Unfortunately, there is a serious problem with this representation. Unlike lambda expressions, grammars are not necessarily confluent, which means that when we use the grammar to generate data we may get a different file then intended. It is possible to specify a convention telling us how to apply the grammar to get a file (for example, "always expand the first applicable rule going left-right, deciding ties by using the shorter of the rules"). However, a restriction on forward-execution must be mirrored by a corresponding restriction on backwards-execution, which means the search during the compression phase is more constrained. In many cases it is good news when we can constrain a search more; but in this case, it hurts the ability of the heuristic to guide us. (It seems there is a fairly direct connection here: restricting the branching factor leads to a worse heuristic unless we're very careful.)

I also spent some time creating a set of restrictions that ensure confluence, but although these systems salvaged much of the situation, they were not as good as the option I finally settled on: combinators.

Combinators differ from lambda expressions in that functions are given names and have external definitions, whereas in lambda expressions the function definitions are in-place via abstraction. Minimally, one can use just two combinators, S and K, for a Turing-complete formalism. (If you want to know the definitions of S and K, look them up.) However. for my purposes, it makes sense to invent new combinators as needed.

The idea behind a heuristic for combinators is to not only look for exact repetition, but also repetition of pieces with holes. Not only can we notice multiple instances of "abc", but also "a_c". Repetitions with holes suggest combinators that take hole-fillers as arguments.

Turing-completeness is assured by the fact that the system could invent S and K, although it probably won't. (For one thing, S and K are not the only set of operators that allow expressive completeness. For another, they are too "abstract" to be suggested directly by data... the heuristic will not give them a high score. Although, they are short, so their score should not be too low...)

That, then, is the basic idea. There are many directions for expansion, which might help the algorithm (and might not).

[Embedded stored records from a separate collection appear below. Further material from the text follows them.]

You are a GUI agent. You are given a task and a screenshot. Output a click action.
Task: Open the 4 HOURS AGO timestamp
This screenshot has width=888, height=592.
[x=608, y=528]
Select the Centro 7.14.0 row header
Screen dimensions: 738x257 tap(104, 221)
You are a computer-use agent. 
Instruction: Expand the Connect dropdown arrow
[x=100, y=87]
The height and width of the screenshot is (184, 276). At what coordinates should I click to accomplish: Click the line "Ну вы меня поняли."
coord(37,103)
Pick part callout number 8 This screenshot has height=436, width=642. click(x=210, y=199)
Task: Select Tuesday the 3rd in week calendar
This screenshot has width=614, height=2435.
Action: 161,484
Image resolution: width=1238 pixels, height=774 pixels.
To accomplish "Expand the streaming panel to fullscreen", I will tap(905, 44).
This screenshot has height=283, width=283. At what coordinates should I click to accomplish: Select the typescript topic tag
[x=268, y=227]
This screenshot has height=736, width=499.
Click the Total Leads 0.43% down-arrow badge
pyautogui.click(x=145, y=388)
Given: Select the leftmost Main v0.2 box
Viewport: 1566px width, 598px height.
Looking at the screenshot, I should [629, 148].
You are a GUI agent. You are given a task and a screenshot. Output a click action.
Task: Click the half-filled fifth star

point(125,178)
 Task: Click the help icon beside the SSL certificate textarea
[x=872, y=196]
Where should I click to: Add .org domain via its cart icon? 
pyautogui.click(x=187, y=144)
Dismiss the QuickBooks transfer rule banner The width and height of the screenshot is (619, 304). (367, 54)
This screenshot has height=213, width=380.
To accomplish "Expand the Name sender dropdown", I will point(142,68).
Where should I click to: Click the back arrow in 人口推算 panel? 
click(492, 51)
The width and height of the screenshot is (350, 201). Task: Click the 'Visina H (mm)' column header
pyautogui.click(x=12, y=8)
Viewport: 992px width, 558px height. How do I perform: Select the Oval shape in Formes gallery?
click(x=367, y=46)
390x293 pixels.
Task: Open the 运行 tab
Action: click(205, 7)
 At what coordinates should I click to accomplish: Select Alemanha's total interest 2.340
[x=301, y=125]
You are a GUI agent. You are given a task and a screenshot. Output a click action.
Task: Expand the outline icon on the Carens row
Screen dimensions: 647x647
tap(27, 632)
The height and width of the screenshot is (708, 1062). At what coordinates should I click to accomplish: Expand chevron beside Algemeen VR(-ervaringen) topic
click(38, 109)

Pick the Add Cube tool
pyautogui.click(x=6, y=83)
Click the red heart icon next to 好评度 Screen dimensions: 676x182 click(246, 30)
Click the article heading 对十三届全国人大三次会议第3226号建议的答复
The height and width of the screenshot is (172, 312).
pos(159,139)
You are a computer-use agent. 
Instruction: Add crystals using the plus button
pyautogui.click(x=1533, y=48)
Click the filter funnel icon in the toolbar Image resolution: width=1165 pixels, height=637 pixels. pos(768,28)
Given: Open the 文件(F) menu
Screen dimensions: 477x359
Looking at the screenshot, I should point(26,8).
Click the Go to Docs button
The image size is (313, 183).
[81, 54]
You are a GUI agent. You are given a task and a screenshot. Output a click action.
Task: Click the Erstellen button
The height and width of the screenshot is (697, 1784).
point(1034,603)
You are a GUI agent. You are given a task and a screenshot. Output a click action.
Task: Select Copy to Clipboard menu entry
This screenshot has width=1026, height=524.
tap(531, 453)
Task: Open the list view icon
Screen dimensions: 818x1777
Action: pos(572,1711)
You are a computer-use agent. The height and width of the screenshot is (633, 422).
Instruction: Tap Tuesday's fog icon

-More complicated functions
--functions that take sequences as arguments, not just single terms (this is technically possible without expanding the formalism, via a trivial combinator A (x,y) -> xy; however, some work could be done to getthe heuristic to look for this sort of thing, essentially by keeping an eye out for repeated patterns with variable-sized holes rather than single-slot holes)
--probabilistic functions (this may or may not provide a compression advantage, since we've got to keep track of the extra info to make things deterministic anyway, but even if it creates no advantage it might make things more human-readable)
--functions with more complicated definitions, such as if-then statements

-more sophisticated heuristic & more sophisticated search
--best-first vs semi-random
--learning
---memoize "reduced forms" of commonly-encountered structures?
---learn which heurustic info to tabulate?
---learn sophisticated search strategies?